Pacific storm eases California drought, but has long way to go
One storm alone cannot turn the tide, but it was a welcome development, officials said.
Snowfall from the storm, which began late on Friday and ran through the weekend, averaged 3 to 5 feet (.9 to 1.5 metres)across the Sierras and neighboring mountains, with up to 6 feet (1.8 metres) measured at the highest peaks, meteorologists said.
The Sacramento Valley received 2 to 4 inches (5 to 10 cm) of rain, with 10 to 16 inches (25 to 40 cm) soaking the foothills and lower elevations of the Sierra.
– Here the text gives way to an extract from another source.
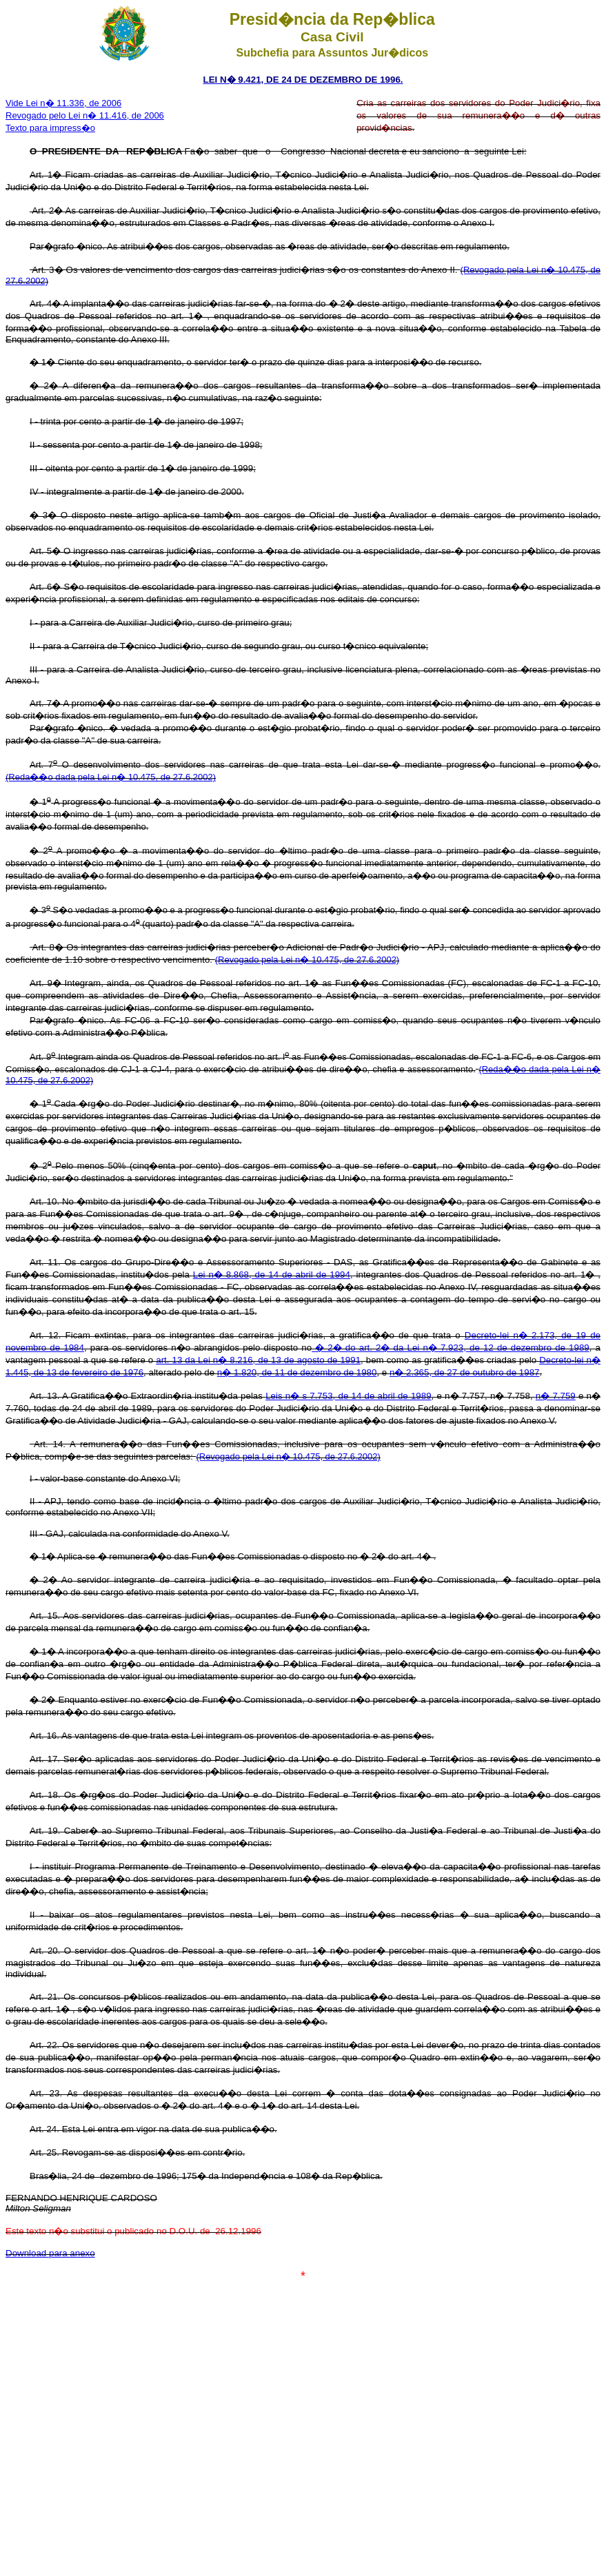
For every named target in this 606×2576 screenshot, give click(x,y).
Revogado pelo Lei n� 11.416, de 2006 (85, 115)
The coastal mountains north of San Francisco got 10 to 12 inches (25 to 30 cm), forecasters said.
Before Friday, any precipitation moving in from the Pacific had been diverted north into Canada by a ridge of high pressure that was parked for more than two months along the U.S. West Coast, meteorologists for the National Weather Service said.
The latest storm, which they described as an "atmospheric river," crashed through the barrier as it was starting to weaken and pushed it to the south in a shift that forecasters believe may pave the way for wetter weather in the short term.
"There's always the possibility of the ridge returning, but the latest model that we can see kind of keeps the ridge relatively weak and not re-establishing itself to the extent that it was through December and January," said Roger Gass, a National Weather Service meteorologist in Monterey.
Eric Kurth, a meteorologist in Sacramento, concurred, saying another Pacific storm expected to sweep the Pacific Northwest by midweek could reach well into northern and central California this weekend.